--- Page text ---
The show is Sunday night....you can still get home on Tuesday.... The show @ Tanglewood was Spectacular.


----------



## dmc (Aug 3, 2013)

marcski said:


> The show is Sunday night....you can still get home on Tuesday.... The show @ Tanglewood was Spectacular.



Personally not really into it...


----------



## dmc (Aug 7, 2013)

PHish was great in LA...
Not en fuego like Tahoe...  But rocking!!!

Loved the Moma Dance in the first set and the 20+ minute Hood...

Which is one of my favorite songs...  And it was my 100th show...  So I was happy... and a bit drunk...


----------



## phin (Aug 7, 2013)

The Phish brought it with that Hood.  Woooooooo!

100th show?! Nice man.  I just hit the 50 mark during the SPAC run.

I struck out in the phall lotto.  Hoping for better luck w/ the general on sale.


----------



## phin (Aug 8, 2013)

--- Written exercise ---
Repeat the Phish thread word for word between "Which is one" and "the SPAC run.", inclusive. The material after the Phish thread has nothing to do with this.

--- Supplied information ---

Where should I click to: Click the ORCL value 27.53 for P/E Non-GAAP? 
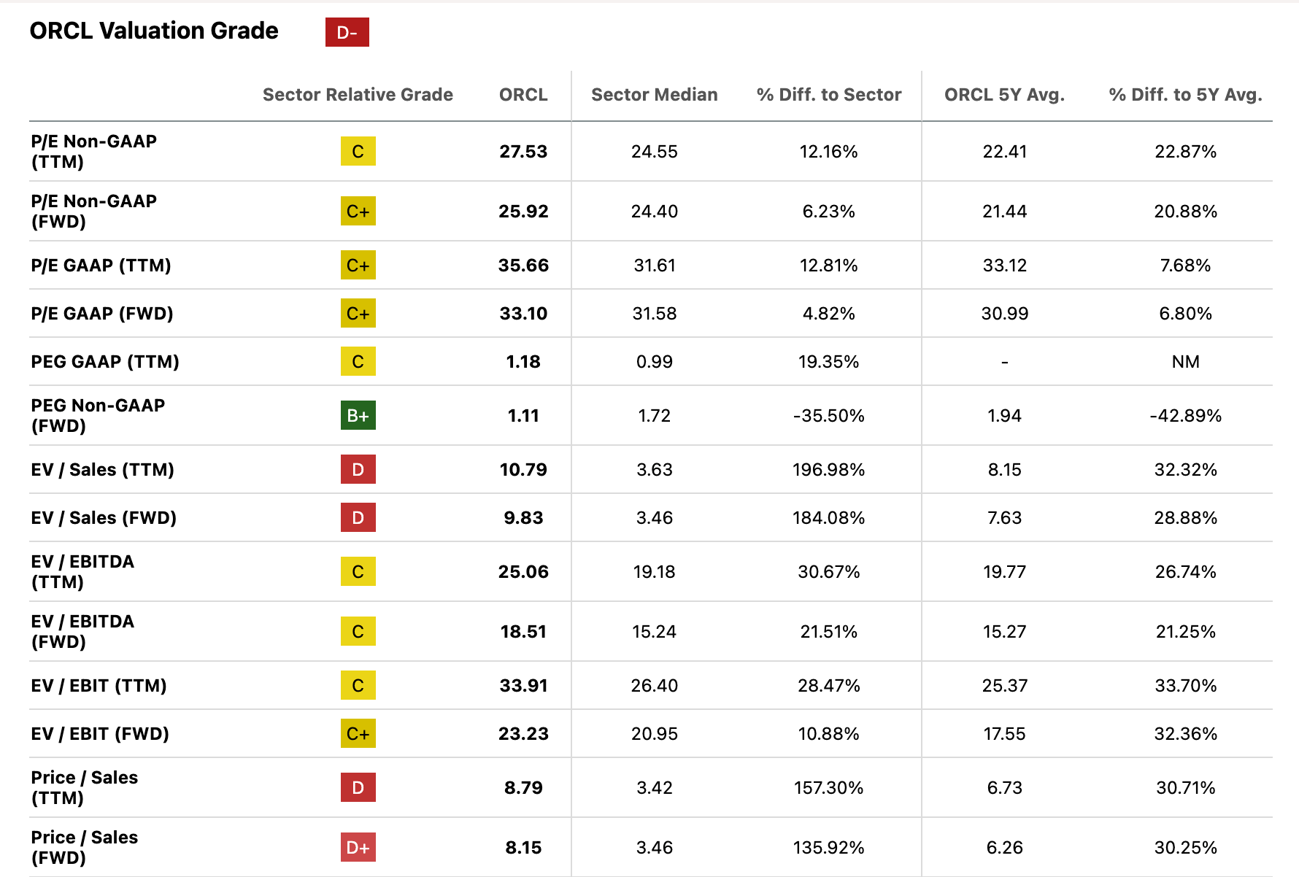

--- Exercise result ---
Which is one of my favorite songs...  And it was my 100th show...  So I was happy... and a bit drunk...


----------



## phin (Aug 7, 2013)

The Phish brought it with that Hood.  Woooooooo!

100th show?! Nice man.  I just hit the 50 mark during the SPAC run.